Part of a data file
+++++

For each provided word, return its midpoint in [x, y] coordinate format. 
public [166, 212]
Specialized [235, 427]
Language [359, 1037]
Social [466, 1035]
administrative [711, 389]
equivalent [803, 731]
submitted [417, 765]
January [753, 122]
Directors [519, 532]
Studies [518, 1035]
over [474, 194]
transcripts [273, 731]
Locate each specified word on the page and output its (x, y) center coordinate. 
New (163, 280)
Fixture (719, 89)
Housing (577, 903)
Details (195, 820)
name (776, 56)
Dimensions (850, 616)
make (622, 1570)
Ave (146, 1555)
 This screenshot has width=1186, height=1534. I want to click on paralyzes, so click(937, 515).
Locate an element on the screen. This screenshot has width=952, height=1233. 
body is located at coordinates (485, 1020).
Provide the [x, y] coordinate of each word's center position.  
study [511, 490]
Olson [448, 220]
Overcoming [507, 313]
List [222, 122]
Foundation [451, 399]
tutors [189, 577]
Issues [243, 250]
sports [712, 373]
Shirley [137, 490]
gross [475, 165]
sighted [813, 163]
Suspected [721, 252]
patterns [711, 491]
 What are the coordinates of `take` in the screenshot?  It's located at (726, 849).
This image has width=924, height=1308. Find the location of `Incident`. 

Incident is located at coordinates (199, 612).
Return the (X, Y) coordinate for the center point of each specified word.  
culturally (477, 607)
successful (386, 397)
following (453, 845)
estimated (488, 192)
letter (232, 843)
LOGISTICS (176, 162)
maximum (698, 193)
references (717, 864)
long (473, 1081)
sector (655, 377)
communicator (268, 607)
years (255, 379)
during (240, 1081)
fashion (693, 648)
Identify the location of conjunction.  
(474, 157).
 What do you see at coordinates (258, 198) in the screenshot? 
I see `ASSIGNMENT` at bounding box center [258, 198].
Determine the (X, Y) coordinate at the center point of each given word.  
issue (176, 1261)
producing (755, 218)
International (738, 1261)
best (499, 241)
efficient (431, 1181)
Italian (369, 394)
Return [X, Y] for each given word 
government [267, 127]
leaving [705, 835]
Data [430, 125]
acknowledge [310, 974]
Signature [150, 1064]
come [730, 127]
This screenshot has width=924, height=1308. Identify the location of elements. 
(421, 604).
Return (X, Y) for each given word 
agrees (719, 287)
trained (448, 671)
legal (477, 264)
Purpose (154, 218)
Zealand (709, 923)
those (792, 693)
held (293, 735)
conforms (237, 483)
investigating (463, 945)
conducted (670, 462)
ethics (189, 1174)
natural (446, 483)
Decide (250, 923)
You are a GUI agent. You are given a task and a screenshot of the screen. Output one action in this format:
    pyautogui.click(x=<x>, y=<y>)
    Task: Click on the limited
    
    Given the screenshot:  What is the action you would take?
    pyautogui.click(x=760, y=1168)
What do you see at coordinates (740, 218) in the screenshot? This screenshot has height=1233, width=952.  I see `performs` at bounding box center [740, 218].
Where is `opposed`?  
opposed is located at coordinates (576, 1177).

+++++

Edit the stretch of the listing from the start through the line containing "over [474, 194]" so that "midpoint" is replaced with "center point", and leave everything else unchanged.

For each provided word, return its center point in [x, y] coordinate format. 
public [166, 212]
Specialized [235, 427]
Language [359, 1037]
Social [466, 1035]
administrative [711, 389]
equivalent [803, 731]
submitted [417, 765]
January [753, 122]
Directors [519, 532]
Studies [518, 1035]
over [474, 194]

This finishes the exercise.